Infections of surgical wounds remain one of the most common adverse events in hospitalized patients in the 21st century, only behind adverse drug reactions.1 Surgical site infections (SSI) alone cost the US healthcare system $10 billion annually2 with over 300% increases in cost per patient compared to those without SSI.3,4 Costs stem not only from repeat surgical procedures, increased hospital stays, and poor patient outcomes but also from the cost of long-term antibiotics and the side effects from these medications.3

SSI after spine surgery is particularly challenging, leading to devastating complications and worse outcomes in patients.3,5,6 The incidence of SSI after spine procedures range from 2.9% to 15%.3,7,8 This number is higher if only instrumented surgeries are considered. The majority of the evidence on infection surrounding implants comes from arthroplasty literature;9–13 however, the principles remain applicable. The major surgical decision in periprosthetic joint infections relies on the timing of infection: if presenting acutely, then the implants may be debrided and retained. However, a delayed presentation warrants a staged removal of the implants, as the bacteria have transitioned from their planktonic state to a biofilm, preventing debridement from completely eradicating the infection.10

However, SSI with instrumentation presents a unique problem to the spine surgeon.14⇓⇓⇓–18 A staged removal of implants is often not possible, as the stability of the spine must be maintained with instrumentation until fusion.17 Even once fusion is achieved, there is evidence demonstrating worsening of deformity after the removal of instrumentation.15 Thus, the treatment options are limited to removing the instrumentation after fusion, reinstrumenting the spine, or retaining the instrumentation with antibiotic suppression.
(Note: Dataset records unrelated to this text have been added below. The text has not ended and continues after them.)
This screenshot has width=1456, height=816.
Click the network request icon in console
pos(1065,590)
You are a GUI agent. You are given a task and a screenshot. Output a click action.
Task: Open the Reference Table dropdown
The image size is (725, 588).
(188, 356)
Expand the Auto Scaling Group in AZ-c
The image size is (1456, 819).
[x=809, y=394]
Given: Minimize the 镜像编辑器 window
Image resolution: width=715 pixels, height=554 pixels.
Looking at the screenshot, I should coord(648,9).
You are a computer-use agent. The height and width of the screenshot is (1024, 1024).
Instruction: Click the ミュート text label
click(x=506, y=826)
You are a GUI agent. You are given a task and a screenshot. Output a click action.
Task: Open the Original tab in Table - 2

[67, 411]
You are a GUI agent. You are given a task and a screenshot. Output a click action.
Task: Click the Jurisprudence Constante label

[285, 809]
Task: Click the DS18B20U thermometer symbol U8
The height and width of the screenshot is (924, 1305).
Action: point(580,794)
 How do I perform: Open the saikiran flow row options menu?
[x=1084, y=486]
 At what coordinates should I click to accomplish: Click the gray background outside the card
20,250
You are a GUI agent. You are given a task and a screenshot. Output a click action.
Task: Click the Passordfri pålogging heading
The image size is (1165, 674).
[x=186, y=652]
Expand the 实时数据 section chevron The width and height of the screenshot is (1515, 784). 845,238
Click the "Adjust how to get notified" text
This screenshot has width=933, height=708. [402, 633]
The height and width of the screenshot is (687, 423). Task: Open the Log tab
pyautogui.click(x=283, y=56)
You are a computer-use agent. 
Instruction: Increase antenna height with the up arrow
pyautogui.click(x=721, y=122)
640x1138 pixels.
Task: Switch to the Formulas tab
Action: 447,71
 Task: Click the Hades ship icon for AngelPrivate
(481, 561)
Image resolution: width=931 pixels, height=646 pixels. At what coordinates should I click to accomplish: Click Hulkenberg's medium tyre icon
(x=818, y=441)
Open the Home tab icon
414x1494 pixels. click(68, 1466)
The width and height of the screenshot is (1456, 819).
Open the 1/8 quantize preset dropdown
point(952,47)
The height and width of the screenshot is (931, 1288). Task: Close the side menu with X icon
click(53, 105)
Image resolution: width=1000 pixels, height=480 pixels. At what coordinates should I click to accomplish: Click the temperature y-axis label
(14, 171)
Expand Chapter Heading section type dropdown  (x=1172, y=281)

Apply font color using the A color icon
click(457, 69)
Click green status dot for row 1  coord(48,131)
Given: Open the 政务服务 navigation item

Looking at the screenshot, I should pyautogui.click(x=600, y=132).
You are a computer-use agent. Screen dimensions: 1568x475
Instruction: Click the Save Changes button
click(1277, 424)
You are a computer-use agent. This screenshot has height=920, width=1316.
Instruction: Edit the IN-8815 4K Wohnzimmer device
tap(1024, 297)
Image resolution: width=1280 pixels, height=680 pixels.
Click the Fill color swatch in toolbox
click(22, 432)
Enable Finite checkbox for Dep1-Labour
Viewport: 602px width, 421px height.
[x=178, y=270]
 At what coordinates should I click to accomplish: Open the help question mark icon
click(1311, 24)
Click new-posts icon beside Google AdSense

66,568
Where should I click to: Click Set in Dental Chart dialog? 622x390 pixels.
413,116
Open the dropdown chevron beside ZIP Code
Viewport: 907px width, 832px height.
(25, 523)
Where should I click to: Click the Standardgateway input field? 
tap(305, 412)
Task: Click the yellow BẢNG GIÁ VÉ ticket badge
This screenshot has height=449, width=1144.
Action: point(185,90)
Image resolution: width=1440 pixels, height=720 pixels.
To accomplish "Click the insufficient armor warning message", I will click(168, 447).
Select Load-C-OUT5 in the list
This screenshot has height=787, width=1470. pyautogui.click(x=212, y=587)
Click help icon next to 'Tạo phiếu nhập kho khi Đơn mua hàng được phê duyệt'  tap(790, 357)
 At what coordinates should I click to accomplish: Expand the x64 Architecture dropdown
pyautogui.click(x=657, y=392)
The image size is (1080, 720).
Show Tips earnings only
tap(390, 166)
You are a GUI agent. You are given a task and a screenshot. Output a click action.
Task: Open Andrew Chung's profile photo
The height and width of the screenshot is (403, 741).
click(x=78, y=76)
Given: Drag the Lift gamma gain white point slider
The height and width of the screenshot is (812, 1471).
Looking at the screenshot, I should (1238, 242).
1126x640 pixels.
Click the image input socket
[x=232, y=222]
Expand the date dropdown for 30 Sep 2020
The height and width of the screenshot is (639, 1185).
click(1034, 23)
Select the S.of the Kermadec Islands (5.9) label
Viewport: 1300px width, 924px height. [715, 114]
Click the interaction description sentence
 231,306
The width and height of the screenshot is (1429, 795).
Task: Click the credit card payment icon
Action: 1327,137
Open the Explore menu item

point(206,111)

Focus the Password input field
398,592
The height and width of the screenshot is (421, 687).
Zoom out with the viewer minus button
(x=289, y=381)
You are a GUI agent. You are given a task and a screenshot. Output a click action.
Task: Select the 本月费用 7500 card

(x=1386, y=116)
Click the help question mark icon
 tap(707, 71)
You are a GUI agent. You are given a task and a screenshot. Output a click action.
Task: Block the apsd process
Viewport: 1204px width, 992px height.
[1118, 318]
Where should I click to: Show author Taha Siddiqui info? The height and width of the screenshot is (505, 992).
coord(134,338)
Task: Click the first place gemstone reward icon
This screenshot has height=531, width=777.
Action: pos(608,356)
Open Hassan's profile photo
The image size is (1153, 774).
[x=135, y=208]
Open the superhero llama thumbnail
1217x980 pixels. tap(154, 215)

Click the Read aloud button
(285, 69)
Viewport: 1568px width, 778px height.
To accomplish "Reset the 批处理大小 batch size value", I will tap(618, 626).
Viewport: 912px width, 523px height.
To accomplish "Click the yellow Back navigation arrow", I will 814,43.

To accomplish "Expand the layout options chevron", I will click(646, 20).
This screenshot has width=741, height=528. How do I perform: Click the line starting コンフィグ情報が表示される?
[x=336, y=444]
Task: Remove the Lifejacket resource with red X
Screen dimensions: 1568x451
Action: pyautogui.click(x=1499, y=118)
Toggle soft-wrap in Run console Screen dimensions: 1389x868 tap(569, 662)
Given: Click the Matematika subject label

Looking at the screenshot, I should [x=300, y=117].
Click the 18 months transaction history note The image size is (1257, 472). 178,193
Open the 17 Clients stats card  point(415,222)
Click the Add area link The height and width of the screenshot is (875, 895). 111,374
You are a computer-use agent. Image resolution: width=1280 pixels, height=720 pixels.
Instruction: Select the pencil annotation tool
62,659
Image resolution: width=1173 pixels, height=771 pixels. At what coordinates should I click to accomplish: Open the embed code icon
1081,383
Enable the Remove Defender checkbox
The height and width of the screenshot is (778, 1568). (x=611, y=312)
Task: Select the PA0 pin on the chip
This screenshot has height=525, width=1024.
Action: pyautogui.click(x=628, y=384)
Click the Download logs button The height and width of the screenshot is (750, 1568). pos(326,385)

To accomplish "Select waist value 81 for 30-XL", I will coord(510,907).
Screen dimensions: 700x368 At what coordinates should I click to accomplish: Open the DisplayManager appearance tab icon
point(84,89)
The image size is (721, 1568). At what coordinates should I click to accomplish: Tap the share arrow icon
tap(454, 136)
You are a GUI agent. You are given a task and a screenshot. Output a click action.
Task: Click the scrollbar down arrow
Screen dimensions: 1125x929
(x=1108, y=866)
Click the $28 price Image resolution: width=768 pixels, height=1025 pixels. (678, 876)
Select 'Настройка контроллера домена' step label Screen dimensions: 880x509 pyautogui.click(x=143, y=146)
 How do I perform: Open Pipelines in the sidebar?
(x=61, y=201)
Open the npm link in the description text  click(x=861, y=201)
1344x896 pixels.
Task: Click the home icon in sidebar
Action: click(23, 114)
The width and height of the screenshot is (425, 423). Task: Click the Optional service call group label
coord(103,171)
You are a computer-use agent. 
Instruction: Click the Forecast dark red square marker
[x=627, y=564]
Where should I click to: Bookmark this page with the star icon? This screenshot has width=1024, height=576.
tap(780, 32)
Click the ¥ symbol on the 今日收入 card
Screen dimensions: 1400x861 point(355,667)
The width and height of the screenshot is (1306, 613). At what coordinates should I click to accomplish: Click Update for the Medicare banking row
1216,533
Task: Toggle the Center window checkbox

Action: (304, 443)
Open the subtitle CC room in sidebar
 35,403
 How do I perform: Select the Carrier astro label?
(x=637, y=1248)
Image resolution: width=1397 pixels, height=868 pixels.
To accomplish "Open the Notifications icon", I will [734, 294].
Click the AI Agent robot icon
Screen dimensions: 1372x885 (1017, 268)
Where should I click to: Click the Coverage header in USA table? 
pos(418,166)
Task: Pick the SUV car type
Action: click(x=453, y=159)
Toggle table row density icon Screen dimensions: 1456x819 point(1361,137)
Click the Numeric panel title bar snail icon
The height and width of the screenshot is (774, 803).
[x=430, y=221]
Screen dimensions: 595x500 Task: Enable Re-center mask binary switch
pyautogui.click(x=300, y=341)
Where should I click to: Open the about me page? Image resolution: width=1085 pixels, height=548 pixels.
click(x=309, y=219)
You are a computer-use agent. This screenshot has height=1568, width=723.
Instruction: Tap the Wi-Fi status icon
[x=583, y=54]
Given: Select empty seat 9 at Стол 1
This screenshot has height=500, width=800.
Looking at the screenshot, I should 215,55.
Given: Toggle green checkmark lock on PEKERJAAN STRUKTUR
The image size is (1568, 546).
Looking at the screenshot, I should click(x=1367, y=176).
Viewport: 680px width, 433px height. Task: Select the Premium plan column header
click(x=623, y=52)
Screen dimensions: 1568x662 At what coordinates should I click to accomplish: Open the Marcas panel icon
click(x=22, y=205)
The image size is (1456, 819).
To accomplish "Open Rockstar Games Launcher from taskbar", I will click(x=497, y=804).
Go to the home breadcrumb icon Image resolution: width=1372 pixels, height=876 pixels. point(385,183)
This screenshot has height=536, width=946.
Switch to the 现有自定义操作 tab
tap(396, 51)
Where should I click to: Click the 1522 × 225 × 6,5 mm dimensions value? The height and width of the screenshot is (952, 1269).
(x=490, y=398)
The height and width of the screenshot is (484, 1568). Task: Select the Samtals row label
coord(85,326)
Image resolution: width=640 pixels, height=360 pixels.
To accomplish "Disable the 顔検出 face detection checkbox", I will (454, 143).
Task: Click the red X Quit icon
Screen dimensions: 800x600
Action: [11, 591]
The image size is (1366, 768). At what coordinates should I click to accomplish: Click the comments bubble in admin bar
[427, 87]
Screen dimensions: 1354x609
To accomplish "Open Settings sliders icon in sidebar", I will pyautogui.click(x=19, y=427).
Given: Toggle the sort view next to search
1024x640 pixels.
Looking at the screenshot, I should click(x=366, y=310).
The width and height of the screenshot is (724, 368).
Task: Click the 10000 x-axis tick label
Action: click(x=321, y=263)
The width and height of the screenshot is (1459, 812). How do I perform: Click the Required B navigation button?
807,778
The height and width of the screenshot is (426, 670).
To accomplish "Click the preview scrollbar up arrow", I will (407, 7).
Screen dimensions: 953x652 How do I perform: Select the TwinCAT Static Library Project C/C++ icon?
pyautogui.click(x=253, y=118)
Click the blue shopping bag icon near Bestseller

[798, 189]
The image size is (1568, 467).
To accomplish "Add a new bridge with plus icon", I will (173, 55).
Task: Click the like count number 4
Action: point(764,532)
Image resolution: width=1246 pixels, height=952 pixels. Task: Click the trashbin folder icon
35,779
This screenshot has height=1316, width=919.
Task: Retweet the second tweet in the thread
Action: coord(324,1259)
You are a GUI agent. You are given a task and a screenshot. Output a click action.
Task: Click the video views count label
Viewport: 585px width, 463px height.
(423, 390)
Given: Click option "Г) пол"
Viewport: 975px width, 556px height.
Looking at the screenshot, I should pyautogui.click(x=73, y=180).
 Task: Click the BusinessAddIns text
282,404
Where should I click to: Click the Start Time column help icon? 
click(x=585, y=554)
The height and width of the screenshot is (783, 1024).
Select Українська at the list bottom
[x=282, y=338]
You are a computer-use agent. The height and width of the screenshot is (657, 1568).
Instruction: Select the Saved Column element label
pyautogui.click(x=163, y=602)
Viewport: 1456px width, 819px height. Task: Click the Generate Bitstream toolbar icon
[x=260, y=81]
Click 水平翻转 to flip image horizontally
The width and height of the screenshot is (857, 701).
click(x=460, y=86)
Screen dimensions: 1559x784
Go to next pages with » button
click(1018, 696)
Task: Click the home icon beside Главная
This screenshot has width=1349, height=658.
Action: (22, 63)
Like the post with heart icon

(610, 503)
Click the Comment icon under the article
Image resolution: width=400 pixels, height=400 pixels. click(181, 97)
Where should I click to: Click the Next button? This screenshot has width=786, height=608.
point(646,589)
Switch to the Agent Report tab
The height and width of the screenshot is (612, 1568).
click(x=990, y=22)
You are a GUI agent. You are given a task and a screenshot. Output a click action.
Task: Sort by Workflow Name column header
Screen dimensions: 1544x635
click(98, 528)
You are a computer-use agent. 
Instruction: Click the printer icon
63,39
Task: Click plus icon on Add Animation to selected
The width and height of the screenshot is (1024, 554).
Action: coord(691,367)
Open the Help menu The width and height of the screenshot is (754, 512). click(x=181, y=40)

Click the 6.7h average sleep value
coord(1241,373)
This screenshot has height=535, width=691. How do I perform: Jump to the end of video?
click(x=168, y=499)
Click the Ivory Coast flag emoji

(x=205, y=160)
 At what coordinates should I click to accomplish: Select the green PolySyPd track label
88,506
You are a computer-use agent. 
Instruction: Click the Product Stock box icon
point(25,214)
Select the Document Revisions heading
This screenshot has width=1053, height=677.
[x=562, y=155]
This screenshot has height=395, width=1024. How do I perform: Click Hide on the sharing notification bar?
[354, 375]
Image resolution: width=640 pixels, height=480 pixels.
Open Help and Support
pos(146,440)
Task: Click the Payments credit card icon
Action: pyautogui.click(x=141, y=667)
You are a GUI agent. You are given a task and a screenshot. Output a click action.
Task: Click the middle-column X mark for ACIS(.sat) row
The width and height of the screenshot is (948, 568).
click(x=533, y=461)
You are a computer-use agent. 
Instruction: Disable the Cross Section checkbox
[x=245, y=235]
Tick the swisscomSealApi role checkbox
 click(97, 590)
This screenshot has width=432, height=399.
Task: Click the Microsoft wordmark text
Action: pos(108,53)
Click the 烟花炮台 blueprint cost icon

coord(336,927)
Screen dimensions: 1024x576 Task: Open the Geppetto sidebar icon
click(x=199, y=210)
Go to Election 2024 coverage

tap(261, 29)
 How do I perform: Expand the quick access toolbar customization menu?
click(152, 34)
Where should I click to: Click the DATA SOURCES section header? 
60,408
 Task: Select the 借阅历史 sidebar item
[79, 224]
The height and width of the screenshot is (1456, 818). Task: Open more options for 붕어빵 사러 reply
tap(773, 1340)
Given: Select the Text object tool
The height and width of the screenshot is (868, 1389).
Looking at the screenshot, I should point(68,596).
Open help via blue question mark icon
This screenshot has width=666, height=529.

There is no published algorithm or consensus statement in spine literature that dictates the surgical decision making for infected spinal instrumentation.

The optimal antibiotic regimen for patients who are retaining their spinal instrumentation despite SSI is not well understood and is often left to infectious disease (ID) consultants to determine. Recommendations from ID consultants at our institution often consist of a course of long-term IV antibiotics followed by lifelong oral suppression. The basis for this regimen comes from the idea that the implants are seeded and will continue to be a source of infection for the duration they are left in. However, the decision of the duration of IV antibiotics and subsequent oral antibiotics is not one to take lightly and without input from the surgeon. Often, the surgeon is the one who has the closest follow-up with the patient and also witnesses the side effects from these nonbenign medications. Although there are studies examining the treatments for spinal implant infections,19–24 the literature does not answer whether lifelong antibiotics are necessary for retained spinal instrumentation after SSI.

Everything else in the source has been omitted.